Art Vent

Letting the Fresh Air In

CAUTION: EXCESSIVE EXPOSURE TO CAUTION WILL ROT YOUR BRAIN

January 4, 2008 - 11:25am -- Carol Diehl

My hope for the New Year is that in 2008 people will give up saying “Take care” as a form of farewell. May it fall into permanent disuse. Really, even “Have a nice day,” which we used to hate for its insipidity, is beginning to look pretty good. And while we’re at it, let’s also get rid of the word “safe” in our goodbyes, as in “Have a safe trip.” Someone once said that to me as I prepared to drive from Great Barrington to Housatonic, a “trip” of six miles, which I think is more like a jaunt, but nobody says, “Have a safe jaunt.” At holiday time the food coop printed HAVE A SAFE AND HAPPY THANKSGIVING on the bottom of each and every receipt. What’s unsafe about Thanksgiving? Are they afraid that we’re all going choke on turkey bones? Or that proximity to neurotic relatives will cause mental illness? “Drive carefully” bugs me too. I see myself gleefully making a U-turn at 80 across the median strip on the Mass Pike and then thinking, “Oh shit! I forgot to drive carefully. If only someone had reminded me...”

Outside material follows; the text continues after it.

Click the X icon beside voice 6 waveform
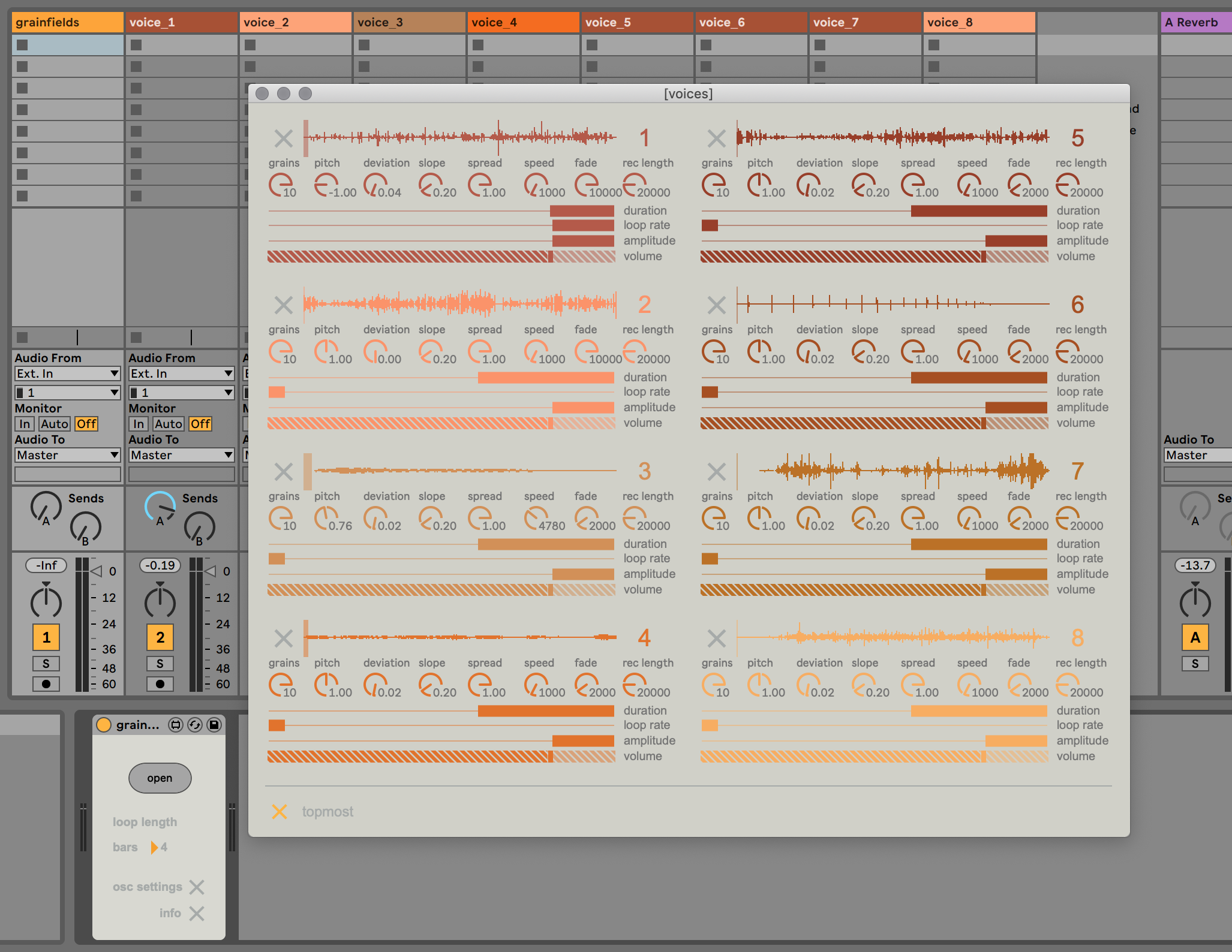 coord(716,305)
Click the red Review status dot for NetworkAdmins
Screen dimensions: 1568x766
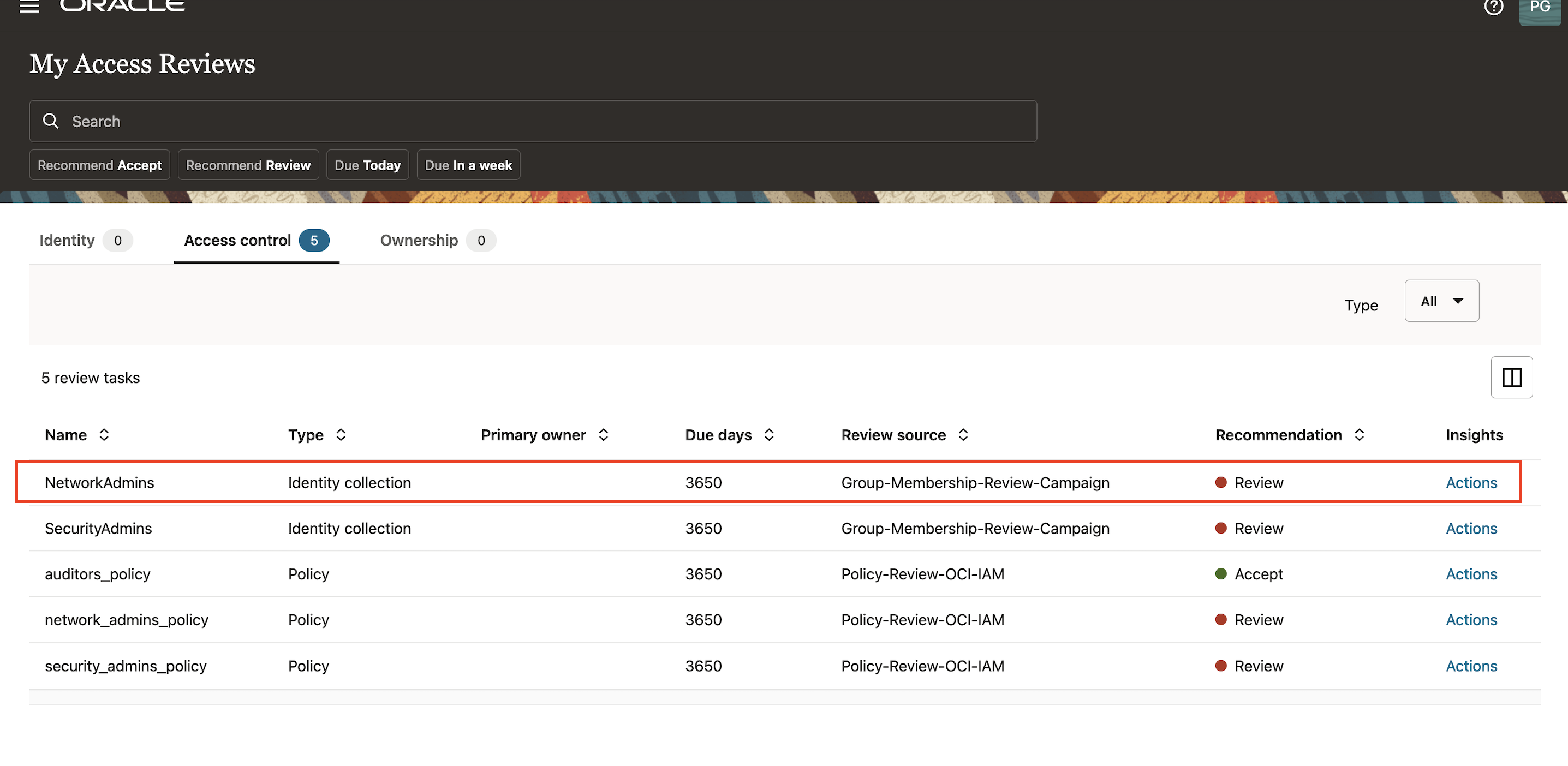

We’re the safest society that has ever lived, but the Culture of Fear invades even our homes, with reminders of impending doom everywhere—on each and every window screen in my house, is an unremovable (believe me, I’ve tried) label that says, in English and Spanish: WARNING: SCREEN WILL NOT KEEP CHILD FROM FALLING OUT WINDOW. Do I really want to think about the untimely demise of small beings every time I go to look outside? My hair dryer comes with a tag marked DO NOT REMOVE! that not only says WARN CHILDREN OF THE RISK OF DEATH BY ELECTRIC SHOCK! but adds that I must refrain—duh!—from using it while bathing.

Meanwhile, where are the warnings we really need, such as NOT HAVING HEALTH INSURANCE MAY BE HARMFUL TO YOUR HEALTH or DANGER: EXCESSIVELY LONG POLITICAL CAMPAIGNS MAY CAUSE ENNUI or the one that should be posted above every voting booth: FAILURE TO THINK WHILE VOTING MAY RESULT IN ELECTION OF STUPID OFFICIALS.

I’d end this post by exhorting you to do something risky—RUN! Don’t walk!—but since I’d be courting lawsuits if I did, I’ll simply sign off with: peace, so long, take it easy, have fun, cheers, see you later, Godspeed, sayonara, toodle-loo…and wherever you’re going, I hope you have a rollicking trip and a totally awesome day.